Learn more about DataHub: https://datahubproject.io
Learn more about Acryl Data: https://www.acryldata.io
Join us on Slack: http://slack.datahubproject.io
Follow us on Twitter: https://twitter.com/datahubproject

A

All right, we are going to switch gears, so we're going to talk about um some a feature in actual data's, managed data, Hub called metadata tests. After that, we're going to have a sneak peek of an upcoming feature, called save views, and then we will be talking performance improvements. So just so, you know what you're in store for so um earlier this month, John and I uh spoke in Budapest and at a conference called uh crunch data conference.

A

So what we're going to walk through is a subset of of what we uh presented there, we'll also link to the full talk. If you want to see it, but the idea is that we are collectively as a community as an industry kind of all at the bottom of this Mount governance, and we don't really know how to tackle it right. We talk a lot about um about how to roll out governance programs.

A

What are the kind of the key components of governance, but the reality is a lot of a lot of us are kind of sitting, starting at the bottom of this. Like huge mountain of governance, debt, we have thousands, if not hundreds of thousands of data sets and pipelines that we need to document, and it can be a really really really daunting task to figure out. How do you even start?

A

So the idea that we're going to walk through is uh you know some examples of how you can start to iteratively address uh data governance uh management uh through both just kind of a work framework, but then also through automated workflows within managed data hub.

A

So when we talk about incremental, automated or automation-driven governance, there are kind of four principles for us to consider. First and foremost, we want to set really clear goals.

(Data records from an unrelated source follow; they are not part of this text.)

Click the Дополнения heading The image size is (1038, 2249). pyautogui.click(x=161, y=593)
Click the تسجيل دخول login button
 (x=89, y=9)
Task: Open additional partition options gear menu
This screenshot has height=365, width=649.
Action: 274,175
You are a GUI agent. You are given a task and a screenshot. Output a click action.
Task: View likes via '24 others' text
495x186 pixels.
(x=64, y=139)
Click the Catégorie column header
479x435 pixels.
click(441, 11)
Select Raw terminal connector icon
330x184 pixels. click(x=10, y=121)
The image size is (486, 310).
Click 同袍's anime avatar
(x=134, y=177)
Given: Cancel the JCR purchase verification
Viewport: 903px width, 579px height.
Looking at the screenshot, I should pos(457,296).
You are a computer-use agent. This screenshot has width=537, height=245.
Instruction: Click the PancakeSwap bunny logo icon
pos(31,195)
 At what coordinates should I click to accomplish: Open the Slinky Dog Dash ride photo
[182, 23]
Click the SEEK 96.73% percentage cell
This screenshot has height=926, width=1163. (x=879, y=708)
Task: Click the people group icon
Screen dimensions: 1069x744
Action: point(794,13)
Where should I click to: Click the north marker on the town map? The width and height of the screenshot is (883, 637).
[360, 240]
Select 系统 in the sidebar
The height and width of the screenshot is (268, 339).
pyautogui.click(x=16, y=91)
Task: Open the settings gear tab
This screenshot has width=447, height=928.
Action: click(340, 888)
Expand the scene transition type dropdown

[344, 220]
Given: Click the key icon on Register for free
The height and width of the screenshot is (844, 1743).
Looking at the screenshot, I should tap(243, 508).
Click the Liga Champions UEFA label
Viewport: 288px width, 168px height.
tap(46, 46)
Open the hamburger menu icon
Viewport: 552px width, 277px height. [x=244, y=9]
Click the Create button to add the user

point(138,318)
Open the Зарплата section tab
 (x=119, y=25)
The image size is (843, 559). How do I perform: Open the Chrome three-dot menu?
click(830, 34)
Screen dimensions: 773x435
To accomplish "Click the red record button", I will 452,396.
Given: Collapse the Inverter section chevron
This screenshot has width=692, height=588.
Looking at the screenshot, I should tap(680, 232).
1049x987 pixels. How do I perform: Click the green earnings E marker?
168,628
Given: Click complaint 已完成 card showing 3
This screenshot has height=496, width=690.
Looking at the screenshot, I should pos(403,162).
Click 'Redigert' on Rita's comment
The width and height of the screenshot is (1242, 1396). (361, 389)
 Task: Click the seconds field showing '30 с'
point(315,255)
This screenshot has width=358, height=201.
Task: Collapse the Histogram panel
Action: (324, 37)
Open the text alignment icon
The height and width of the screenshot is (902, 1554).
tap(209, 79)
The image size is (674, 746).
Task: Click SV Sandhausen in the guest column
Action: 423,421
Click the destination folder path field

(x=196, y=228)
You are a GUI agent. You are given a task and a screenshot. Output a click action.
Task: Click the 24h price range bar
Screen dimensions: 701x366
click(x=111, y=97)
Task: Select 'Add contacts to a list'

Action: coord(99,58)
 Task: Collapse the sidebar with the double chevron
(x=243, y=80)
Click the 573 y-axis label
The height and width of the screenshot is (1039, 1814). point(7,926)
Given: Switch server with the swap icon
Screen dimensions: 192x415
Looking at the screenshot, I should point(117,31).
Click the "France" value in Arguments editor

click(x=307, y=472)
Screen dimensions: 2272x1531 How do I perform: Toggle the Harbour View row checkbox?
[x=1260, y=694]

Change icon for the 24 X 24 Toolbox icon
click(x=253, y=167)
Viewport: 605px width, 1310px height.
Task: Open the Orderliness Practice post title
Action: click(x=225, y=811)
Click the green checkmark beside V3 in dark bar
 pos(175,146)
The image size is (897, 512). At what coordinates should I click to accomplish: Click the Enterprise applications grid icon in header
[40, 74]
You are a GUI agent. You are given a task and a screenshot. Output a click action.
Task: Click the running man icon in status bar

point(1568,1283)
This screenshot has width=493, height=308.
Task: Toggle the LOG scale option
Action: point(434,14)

We then want to narrow the scope and then surprise kind of narrow it a little bit more. We want to drive incremental action and then, as we go measure the progress to make sure that we're hitting the goals that we set. So what are some examples of this?

A

um One thing I've gone through that personally gone through this exercise of kind of rolling out governance initiatives in a handful of companies, many many many times, and what I've found is that you really need to have a clear goal of why this is important, why governance is worth tackling, and so that could be coming from your organization that could be coming from your leadership team. It could be coming from.

A

You know, data team and realizing that there's some problems, um but the idea is identify the problem and then set the goal of what a positive or kind of targeted outcome looks like. So maybe you have within your organization a lot of questions or concerns around compliance. Maybe in that regard you want to start by a class ensuring that everything has a security classification on it.

A

uh Maybe you actually are hitting a lot of issues with unreliable data. So then, maybe an ownership initiative is, is the right path for you, but the idea here is to just set a really targeted and concise goal. The next step of it is to narrow the scope. So if you think about the entirety of your data, stack you're not going to like I guarantee you, you will not be successful. If you seek to add ownership to 200 000 entities in in a week or a month, it is not going to happen. It's it's.

A

It's just not gonna happen, so narrow the scope and some ways that you can start to kind of um focus on the data that that matters most is to. Maybe maybe you want to Target a specific platform. Maybe you want to Target a specific domain. This could be really popular in companies that have adopted data mesh, um or maybe you actually want to start targeting uh entities that have high usage regardless of platform regardless of domain.

A

But the idea is now that you have your goal, set a very finite scope of of how to start addressing that and then also cut your scope a little bit more. So you can start building out this this workflow, um more often than not. These are going to be initiatives where you're asking other teams to do something right, you're asking them to own data you're, asking them to document data you're, asking them to classify it, and so um really what you're doing is is testing the waters in the early stages to figure out.

A

How do you roll out these initiatives in a way? That's successful, so um I've been most successful when I've teamed up with highly motivated uh stakeholders that are attached to that problem right, so we've set the goal up top. Maybe compliance is the issue, so maybe you want to work with your compliance or your legal team, um but the idea is that you should start with a small set of stakeholders that are that are both invested in the outcome and are familiar with uh with what the initiative should should seek to do.

A

The other thing is just really being setting clear expectations of what you're asking them to do. Asking someone to be an owner of data. Sure like no one will will come. Nobody will say no to that, because it's so nebulous and it honestly doesn't really mean much. So what, when you ask someone to be an owner, what are you explicitly asking them to do? What are the expectations? So it should be very clear of what what they're expected to do um and then the last part is to create rapid feedback loops.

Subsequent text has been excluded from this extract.